Until A.H. 437 (1046 CE), he worked as financial secretary and revenue collector for the Seljuk sultan Toghrul Beg, or rather of his brother Jaghir Beg, the emir of Khorasan, who had conquered Merv in 1037. About this time, inspired by a heavenly voice in a dream, he abjured all the luxuries of life, and resolved upon a pilgrimage to the holy shrines of Mecca and Medina, hoping to find there the solution to his spiritual crisis.
Moments of striking brilliance punctuated by endless fields of useless chaff. Khusraw has some truly great theological insights, including propounding the radical and thoroughgoing apophaticism that the Ismailis have become known for.
The best chapter in the work is, by far, "On the Proof of the Creator’s Existence with a Discussion of His Oneness, in Several Discourses."
This is a very long chapter, and is both an overview of various schools' positions on the nature of the divine, and a reductio ad absurdum of many of those takes.
Khusraw absolutely shreds literalists and anthropomrophists through grounding his theology in a Contingency Argument with a robust conception of divine simplicity.
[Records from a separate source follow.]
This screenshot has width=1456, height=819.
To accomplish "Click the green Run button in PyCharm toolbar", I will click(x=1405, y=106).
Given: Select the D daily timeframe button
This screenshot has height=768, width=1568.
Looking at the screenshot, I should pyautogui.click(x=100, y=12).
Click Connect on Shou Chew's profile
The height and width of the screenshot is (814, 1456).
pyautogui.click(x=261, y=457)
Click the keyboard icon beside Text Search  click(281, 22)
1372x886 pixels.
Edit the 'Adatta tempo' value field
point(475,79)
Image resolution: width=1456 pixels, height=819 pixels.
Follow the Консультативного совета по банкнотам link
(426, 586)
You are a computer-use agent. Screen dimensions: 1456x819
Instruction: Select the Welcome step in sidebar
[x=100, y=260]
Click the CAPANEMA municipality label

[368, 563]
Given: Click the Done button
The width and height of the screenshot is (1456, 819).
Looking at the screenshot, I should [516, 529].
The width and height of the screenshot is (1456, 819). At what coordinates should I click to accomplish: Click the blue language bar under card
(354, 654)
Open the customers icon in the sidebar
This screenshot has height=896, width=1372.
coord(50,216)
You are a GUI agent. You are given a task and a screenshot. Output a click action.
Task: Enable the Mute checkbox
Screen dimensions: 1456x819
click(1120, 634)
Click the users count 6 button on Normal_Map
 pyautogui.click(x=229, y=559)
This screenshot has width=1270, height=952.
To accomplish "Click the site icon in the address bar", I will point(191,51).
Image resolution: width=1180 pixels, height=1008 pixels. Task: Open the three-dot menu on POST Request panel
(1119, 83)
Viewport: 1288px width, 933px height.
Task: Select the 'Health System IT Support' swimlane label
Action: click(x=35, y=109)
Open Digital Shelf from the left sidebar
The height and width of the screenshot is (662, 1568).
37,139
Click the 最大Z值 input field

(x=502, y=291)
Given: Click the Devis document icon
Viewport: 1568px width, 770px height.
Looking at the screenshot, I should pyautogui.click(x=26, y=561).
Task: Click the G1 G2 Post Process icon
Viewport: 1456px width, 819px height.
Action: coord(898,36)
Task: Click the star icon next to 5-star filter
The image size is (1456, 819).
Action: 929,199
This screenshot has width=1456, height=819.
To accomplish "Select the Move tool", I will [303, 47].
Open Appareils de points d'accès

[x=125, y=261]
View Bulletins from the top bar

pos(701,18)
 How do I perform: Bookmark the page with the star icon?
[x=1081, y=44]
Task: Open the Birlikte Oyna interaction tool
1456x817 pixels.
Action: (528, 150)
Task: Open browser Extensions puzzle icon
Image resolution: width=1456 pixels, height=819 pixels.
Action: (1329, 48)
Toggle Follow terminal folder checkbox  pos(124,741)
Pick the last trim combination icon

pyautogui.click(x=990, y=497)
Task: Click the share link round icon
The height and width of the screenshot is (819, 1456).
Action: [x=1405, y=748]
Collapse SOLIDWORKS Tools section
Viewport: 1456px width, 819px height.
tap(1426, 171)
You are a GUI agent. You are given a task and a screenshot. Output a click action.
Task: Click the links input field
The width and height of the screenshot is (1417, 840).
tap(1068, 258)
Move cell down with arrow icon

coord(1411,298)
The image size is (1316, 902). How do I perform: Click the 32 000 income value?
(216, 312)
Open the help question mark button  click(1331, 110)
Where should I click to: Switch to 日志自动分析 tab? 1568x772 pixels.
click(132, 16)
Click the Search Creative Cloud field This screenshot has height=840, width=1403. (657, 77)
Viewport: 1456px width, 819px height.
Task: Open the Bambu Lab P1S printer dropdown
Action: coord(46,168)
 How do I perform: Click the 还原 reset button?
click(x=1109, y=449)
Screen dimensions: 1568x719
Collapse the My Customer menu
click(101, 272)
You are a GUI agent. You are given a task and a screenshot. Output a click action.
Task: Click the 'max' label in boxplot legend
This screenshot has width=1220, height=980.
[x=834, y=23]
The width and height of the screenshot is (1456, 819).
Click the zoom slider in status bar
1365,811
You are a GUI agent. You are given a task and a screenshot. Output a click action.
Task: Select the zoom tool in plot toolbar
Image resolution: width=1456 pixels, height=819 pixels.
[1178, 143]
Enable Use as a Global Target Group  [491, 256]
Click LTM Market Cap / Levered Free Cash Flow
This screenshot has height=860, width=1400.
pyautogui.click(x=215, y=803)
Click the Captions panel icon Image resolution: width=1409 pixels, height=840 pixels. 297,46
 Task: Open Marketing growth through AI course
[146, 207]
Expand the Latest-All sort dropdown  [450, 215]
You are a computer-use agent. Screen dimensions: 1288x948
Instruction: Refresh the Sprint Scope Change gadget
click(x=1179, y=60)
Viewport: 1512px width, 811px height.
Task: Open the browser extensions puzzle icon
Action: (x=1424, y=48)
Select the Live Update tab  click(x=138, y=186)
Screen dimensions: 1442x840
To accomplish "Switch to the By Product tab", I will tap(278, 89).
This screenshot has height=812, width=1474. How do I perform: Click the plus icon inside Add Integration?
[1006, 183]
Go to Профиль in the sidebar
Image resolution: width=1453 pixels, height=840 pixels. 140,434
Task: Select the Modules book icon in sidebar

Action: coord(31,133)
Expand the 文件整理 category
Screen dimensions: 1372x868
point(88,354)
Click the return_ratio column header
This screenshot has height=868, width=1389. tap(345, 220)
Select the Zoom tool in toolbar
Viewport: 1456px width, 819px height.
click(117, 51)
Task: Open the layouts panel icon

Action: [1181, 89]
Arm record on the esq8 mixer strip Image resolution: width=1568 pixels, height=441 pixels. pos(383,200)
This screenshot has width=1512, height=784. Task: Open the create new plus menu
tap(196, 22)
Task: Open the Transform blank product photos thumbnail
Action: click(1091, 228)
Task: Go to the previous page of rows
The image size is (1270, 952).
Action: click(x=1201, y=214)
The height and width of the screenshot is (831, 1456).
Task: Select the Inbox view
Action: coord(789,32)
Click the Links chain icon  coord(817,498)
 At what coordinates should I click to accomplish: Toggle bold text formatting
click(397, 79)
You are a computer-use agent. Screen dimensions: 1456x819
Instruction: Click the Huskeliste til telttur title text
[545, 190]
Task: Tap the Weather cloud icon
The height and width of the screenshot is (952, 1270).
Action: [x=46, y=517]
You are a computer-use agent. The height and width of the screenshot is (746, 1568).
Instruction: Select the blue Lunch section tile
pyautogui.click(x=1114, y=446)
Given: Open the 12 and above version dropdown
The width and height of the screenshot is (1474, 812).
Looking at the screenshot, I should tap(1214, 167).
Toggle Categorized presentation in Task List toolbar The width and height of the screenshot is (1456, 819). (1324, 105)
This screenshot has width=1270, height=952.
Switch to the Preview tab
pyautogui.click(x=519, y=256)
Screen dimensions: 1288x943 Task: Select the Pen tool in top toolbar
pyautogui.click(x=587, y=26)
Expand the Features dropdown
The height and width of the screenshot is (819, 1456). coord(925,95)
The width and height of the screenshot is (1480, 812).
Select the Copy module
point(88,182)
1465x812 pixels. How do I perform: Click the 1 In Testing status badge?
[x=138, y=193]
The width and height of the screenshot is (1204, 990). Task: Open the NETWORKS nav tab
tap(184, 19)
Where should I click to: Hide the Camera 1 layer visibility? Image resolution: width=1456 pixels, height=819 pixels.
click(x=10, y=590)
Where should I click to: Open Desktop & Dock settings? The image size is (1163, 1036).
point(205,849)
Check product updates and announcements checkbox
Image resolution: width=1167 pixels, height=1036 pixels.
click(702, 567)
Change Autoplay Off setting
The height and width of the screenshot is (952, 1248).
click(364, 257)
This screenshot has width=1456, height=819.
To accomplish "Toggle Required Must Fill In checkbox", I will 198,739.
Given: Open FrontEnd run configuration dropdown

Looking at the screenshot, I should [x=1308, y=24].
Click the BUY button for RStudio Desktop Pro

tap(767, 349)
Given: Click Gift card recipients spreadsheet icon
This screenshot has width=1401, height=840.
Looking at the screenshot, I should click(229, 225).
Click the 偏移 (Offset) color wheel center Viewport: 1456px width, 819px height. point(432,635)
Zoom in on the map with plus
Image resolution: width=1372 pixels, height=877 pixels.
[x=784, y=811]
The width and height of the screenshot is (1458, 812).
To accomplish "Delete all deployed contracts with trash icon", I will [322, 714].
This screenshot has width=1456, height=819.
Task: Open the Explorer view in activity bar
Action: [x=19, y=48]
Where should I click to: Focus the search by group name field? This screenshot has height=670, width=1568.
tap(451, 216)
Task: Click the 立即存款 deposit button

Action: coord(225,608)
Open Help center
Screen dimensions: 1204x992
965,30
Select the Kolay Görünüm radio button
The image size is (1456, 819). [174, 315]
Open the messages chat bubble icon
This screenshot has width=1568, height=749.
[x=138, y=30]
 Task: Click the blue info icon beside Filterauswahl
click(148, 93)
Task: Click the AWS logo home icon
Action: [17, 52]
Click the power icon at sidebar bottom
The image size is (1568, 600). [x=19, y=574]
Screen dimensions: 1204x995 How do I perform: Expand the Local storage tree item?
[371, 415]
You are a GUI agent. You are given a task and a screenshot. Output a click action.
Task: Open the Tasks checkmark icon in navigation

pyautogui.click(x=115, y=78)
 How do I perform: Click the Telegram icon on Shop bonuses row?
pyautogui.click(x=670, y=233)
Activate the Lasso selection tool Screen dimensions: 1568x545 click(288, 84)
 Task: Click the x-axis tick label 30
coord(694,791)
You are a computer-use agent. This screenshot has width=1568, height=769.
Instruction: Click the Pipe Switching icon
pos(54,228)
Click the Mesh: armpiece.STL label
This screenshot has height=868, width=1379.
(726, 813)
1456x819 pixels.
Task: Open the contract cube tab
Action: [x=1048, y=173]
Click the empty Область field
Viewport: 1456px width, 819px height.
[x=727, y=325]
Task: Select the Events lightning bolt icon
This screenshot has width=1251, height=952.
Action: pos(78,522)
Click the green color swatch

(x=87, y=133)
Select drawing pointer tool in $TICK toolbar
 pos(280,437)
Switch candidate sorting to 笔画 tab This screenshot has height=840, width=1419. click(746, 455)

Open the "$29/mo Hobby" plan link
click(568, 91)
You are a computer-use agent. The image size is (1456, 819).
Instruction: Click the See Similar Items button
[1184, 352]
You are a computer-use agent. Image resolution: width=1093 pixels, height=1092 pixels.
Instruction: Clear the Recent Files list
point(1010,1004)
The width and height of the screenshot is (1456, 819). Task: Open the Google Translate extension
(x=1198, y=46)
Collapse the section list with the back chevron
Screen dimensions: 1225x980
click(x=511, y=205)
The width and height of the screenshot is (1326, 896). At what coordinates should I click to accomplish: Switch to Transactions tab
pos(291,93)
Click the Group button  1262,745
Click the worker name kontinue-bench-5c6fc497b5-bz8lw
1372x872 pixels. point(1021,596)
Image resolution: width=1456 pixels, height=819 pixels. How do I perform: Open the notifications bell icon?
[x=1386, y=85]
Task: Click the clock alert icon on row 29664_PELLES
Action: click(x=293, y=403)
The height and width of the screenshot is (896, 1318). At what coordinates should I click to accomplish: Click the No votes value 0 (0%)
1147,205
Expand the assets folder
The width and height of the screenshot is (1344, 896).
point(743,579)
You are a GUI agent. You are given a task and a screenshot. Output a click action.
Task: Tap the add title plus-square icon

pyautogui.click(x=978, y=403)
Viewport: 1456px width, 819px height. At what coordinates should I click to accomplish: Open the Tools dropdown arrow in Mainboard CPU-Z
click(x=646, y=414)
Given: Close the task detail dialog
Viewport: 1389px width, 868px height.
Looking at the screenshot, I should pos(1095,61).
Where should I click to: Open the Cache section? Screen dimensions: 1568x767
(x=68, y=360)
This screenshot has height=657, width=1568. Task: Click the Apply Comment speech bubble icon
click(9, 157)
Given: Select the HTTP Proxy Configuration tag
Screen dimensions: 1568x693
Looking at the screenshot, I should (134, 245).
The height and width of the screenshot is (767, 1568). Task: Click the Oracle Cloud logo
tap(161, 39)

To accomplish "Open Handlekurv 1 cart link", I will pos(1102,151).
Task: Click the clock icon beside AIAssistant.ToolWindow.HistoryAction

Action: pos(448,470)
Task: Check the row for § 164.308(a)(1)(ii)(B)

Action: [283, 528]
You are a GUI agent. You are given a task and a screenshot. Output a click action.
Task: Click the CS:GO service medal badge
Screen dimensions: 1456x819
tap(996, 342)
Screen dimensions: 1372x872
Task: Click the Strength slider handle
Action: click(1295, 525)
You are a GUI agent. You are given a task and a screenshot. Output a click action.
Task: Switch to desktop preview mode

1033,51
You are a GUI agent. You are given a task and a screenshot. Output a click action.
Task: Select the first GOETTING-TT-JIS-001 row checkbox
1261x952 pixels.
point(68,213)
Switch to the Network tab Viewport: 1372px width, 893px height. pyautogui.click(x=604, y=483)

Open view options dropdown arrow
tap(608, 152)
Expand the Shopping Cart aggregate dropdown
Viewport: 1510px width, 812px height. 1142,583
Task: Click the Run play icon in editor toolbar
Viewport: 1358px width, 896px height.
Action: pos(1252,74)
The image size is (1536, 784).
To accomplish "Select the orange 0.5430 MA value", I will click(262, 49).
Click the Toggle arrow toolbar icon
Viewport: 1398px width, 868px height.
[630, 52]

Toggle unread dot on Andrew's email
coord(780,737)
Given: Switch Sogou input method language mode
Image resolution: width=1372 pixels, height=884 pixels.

Unlike most he really thinks through the implications of divine simplicity.
And then there are the vast wastelands of utterly obsolete Aristotelian reasoning: the stars must be pure souls because they're so radiant, the sun revolves around the earth. Or, my personal favourite example, magnetism:
> a sticky (lazij) vapour (bukhār) which attracts only iron; this vapour is quite different from iron by its very nature, even though it clings to it; just so the moisture in the air stands opposed to cotton and paper and yet sticks to them both. When the vapour from the magnetic stone reaches the iron, it attaches to it. But since it stands in opposition to it, as soon as it reaches it, it turns about and retreats, dragging the iron with it. The proof that this is correct is that whenever bits of iron – what are called filings – come close to that stone, those bits of filings race towards it; the vapour is diffused until it gathers together the scattered filings. But if that stone is rubbed with crushed garlic it does not attract iron at all. Garlic is an obstructive substance; when one rubs it on something, it becomes a kind of skin or covering which holds the vapour back; just so, fishermen in winter rub crushed garlic on their heads and hands up to the forearms so that their pores are sealed and the vapour cannot escape; since the vapour stays confined (paykhasteh), it grows warm and the fishermen can withstand the cold water. Since that stone when rubbed with crushed garlic no longer attracts iron we know that the vapour, which was coming from the stone until now, when the holes were blocked by the garlic, has in fact been obstructed by the garlic and no longer attracts iron.